21 fev, 2024 - 21:59 • Maria João Costa
A notícia do prémio chegou de madrugada. Eram 4h00 da manhã no México quando Fernanda Melchor foi surpreendida com a atribuição do Prémio Literário Casino da Póvoa, concedido esta quarta-feira no âmbito do Festival Correntes d’Escritas da Póvoa de Varzim ao livro “Temporada de Furacões” (ed. Elsinore).
Numa ligação via internet a partir do México, a autora que acaba de ver publicado em Portugal "Paradise" (ed. Elsinore), o seu segundo livro, confessa-se “muito contente” com a noticia do prémio que “honestamente não estava à espera”.
“Temporada de Furacões” foi o livro que escreveu há 10 anos e que retrata o lado marginal do México, os cartéis de droga, a violência e o crime. Em resposta à Renascença, Fernanda Melchor lamenta que nada tenha mudado numa década.

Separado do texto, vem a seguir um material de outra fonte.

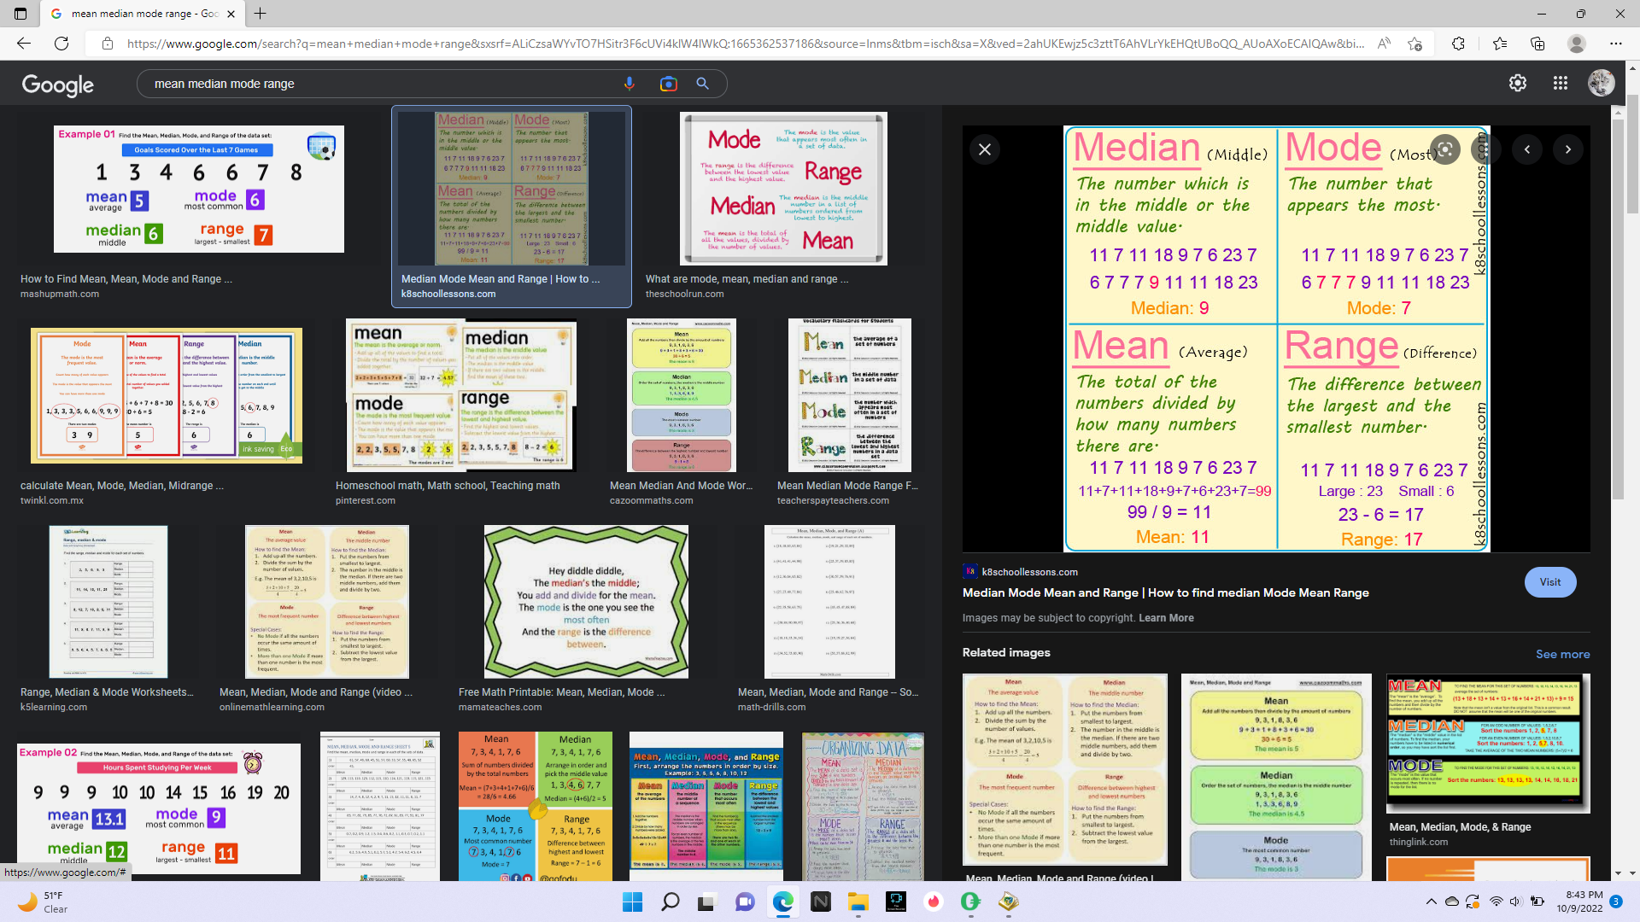Open new browser tab
1640x922 pixels.
[x=261, y=14]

Sobre este livro, que admite ter escrito “numa fase de crise” do seu país e mergulhada numa “crise pessoal”, a escritora considera “muito inquietante ver que as coisas não melhoraram, e até pioraram”.
“Continua a haver muitos crimes contra mulheres, muitos crimes relacionados com a luta contra as drogas, os carteis, a delinquência organizada, mas também crimes realizados pelo próprio Estado”, denuncia.
É por isso um “livro atual”, diz Melchor, em ano de eleições no México. A autora mostra-se desapontada por haver hoje no seu país um clima de banalização da violência. Diz mesmo ser “tenebroso” essa “indiferença das pessoas no México”.
"Se queremos mudar o mundo, a literatura não é uma boa forma para o fazer. O ativismo parece mais importante"
“Quando escrevi este livro, o que queria era romper esta indiferença, porque o problema das drogas e da violência tem muitos anos e acostumamo-nos. Eu escrevi este livro com essas palavras duras, com essa linguagem tão crua, com essa violência tão explicita, porque queria sacudir as consciências”.
A Renascença perguntou, por isso, a Fernanda Melchor qual a força que a literatura tem? Na resposta, a autora considerou que “a literatura tem essa força, mas não tem essa obrigação” de mudar consciências.
“Se queremos mudar o mundo, a literatura não é uma boa forma para o fazer. O ativismo parece mais importante, porque a literatura atua só de pessoa em pessoa. É muito lenta. A mudança social requer outro tipo de força, mas a literatura serve para expressar a verdade do que vemos.”
Em “Temporada de Furacões”, Melchor diz ter mostrado “a verdade do que via, as histórias que não surgiam nas notícias e nos jornais”. Considera uma das novas vozes da América Latina, a autora diz que irá usar o prémio para continuar a escrever.
Avessa a entrevistas, Fernanda Melchor quase nunca participa em eventos literários, diz que para si “o mais importante tem sido encontrar o silêncio”.
“As pessoas são muito gentis comigo, mas quando falam enchem-me a cabeça de ruído. Também as críticas más me enchem a cabeça! Quando me sento a escrever, se tenho a cabeça cheia de outras vozes, não consigo ouvir a minha. Tem sido uma grande luta para encontrar o silêncio e continuar a trabalhar. Não tentar-me a publicar qualquer coisa, se não encontrar uma história que realmente precisa de ser contada, como “Temporada de Furacões, e encontrar uma forma de contar que acrescente algo à literatura”, diz.
Convidada pela editora Clara Capitão a visitar Portugal, Fernanda Melchor admite que gostava de conhecer o país e a cidade de Lisboa, onde se passa um dos seus livros preferidos, o “Afirma Pereira” de António Tabucchi.